For Hodnett, the way forward was rooted in the here and now. She resolved to live in the present: to extract meaning, peace and gratitude out of every single moment of every single day, no matter how challenging that might be.
“It doesn't mean you're never scared, never sad, frustrated or confused,” she insists. “Those are normal emotions. But they are part of the journey. They don't define us. I would never tell myself, 'Don't be scared.' Instead I ask, 'What can I get from this moment? What's true about this moment?' If I'm in pain right now, fine. I don't project it forward. Tomorrow, I'll be in a different place. If I can barely move my arm today, OK. That's today. Tomorrow, we'll see. That's how you embrace the here and now, give your body positive cues, and turn baby steps into leaps!”
And that, said Hodnett, is what saying “yes” means.
“Someone who says “no” is saying, 'I am in horrible pain. This is miserable. I'll never be the same again.' When you change that to saying “yes,” you're now saying, ‘This is another opportunity to learn and grow. Life is a continuous flow.'
“It's the difference between feeling pain ... and suffering.”
Illness did not bring on this revelation. Hodnett says she's been a “moment-to-moment” person ever since she was a “teenage surfer girl,” coping with a “crazy, turbulent” home life, and later traveling around in a VW bus and reading "Man's Search for Meaning," the memoir by psychiatrist and Nazi concentration camp survivor Viktor Frankl.

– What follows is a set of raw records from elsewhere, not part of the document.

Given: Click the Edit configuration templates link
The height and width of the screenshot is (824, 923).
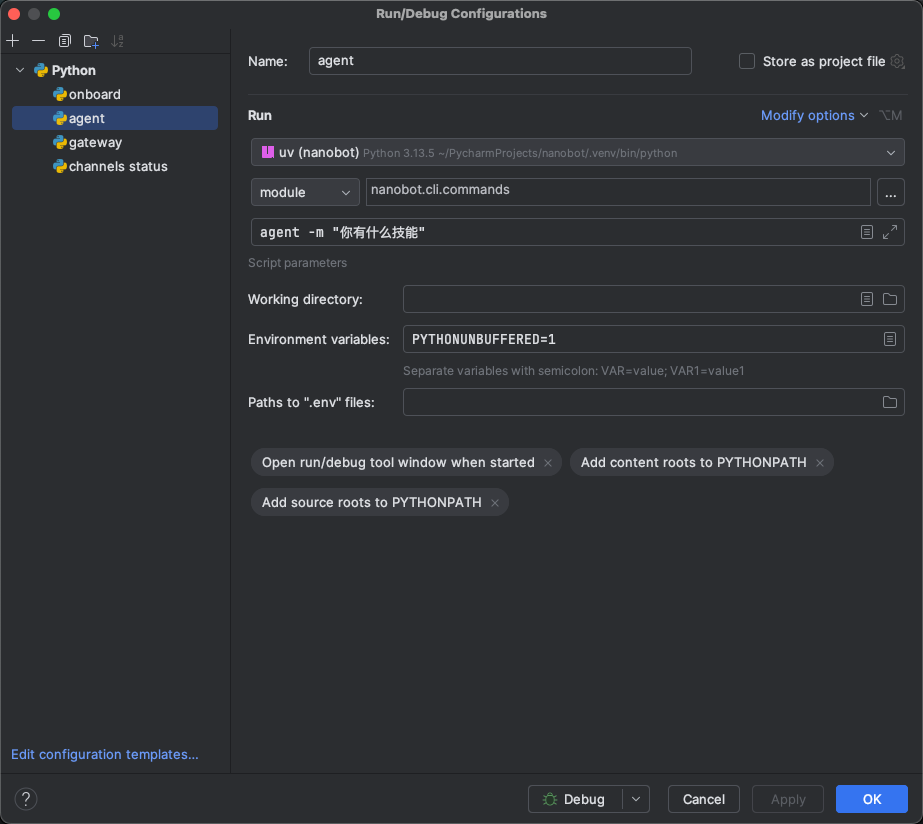Looking at the screenshot, I should [x=105, y=754].
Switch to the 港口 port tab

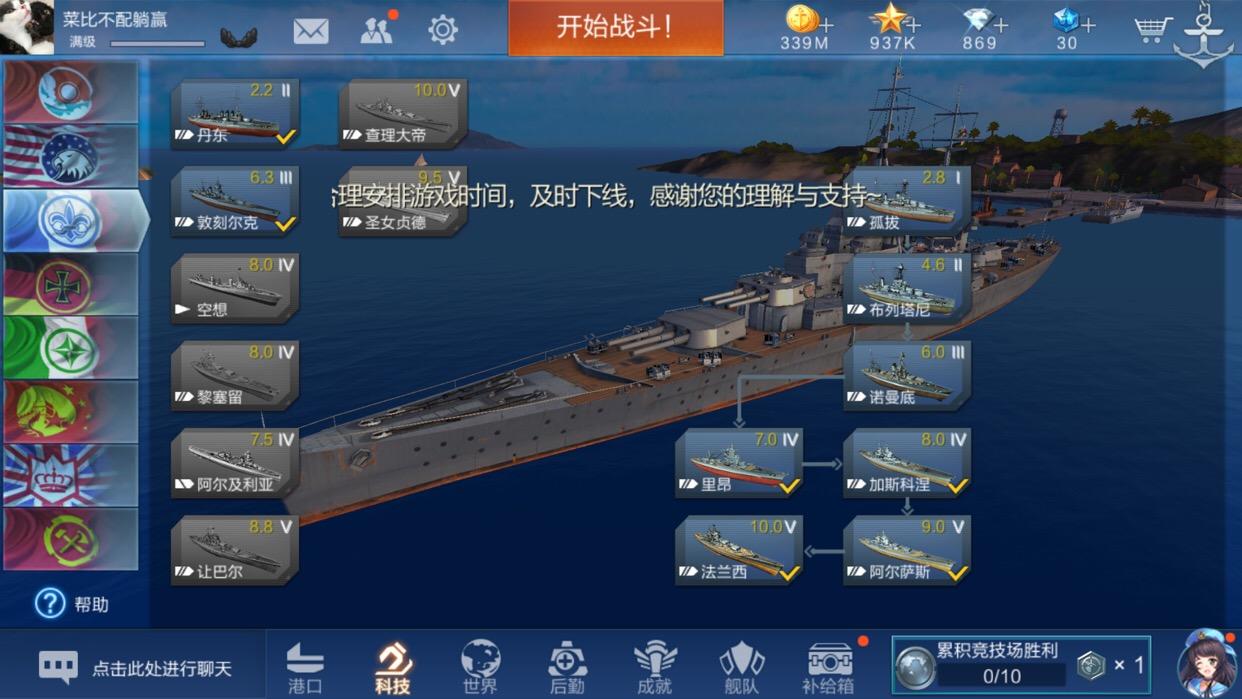(305, 667)
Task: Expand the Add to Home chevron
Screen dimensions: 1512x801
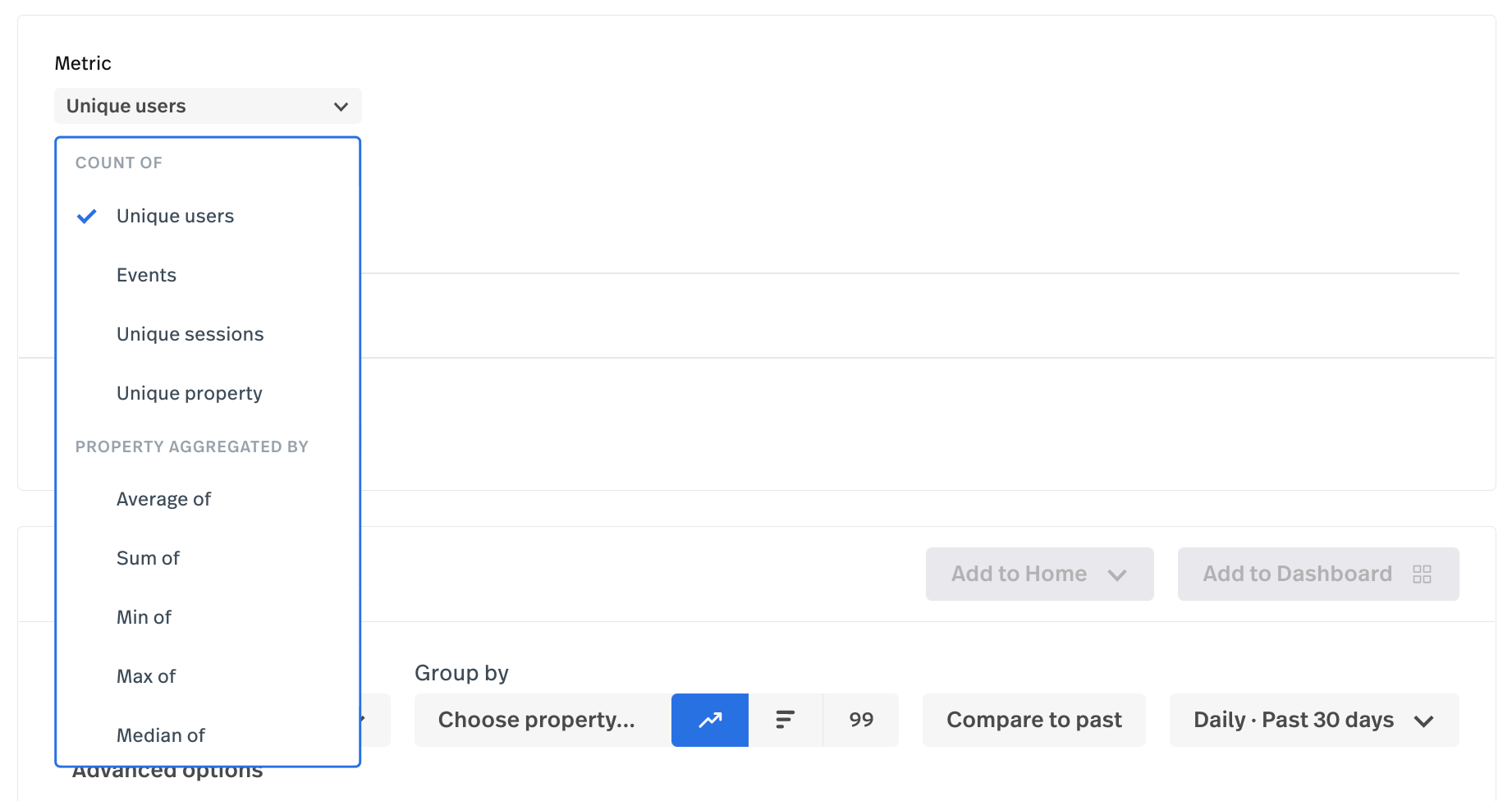Action: [1116, 574]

“Frankl's point,” she said, “was that, no matter what happens, it's our choice how to respond.”
Twenty years of tai chi training also helped. Often called “stillness in motion,” tai chi's discipline guided Hodnett to what she calls “the calm within cancer,” a concept she teaches to other patients through her classes and to a wider community through her blog.
Spreading the Word
Hodnett’s insights impressed – and inspired – even her own caregivers.
Suzette (right) with her sister, celebrating a clear PET scan during sunset.

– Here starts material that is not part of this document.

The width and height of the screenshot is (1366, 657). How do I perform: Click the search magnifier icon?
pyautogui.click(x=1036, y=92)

“I found I was using present-moment awareness to improve my therapeutic relationships,” said occupational therapist Belinda Torrez, who worked with Hodnett after surgery, adding, “She was patient, accepting that her body was miraculously healing and visualizing the destruction of the cancer as it was replaced with healthy cells.”
“Her attitude is memorable to me,” said Kang. “She has a positive energy, and is full of gratitude and peace, and it is contagious.”
“As a therapist,” said City of Hope physical therapist Ron Vanderbrink, “it was my honor to have her as my patient.”
These days, Hodnett is happily cancer-free, growing stronger, resuming much of her teaching schedule and, as her range of motion improves, cautiously returning to the art she loves, now with added heart and soul evident in each new piece. Last year, her original slow-growing follicular lymphoma transformed into an aggressive Stage 4 diagnosis and now, once again after treatment (six months of chemo), she is in the clear.
She continues to visit City of Hope for follow-up visits every few months. She can't say enough about the people there.
“Their incredible compassion played a big role in my healing,” she said. “I wouldn't be alive without them.”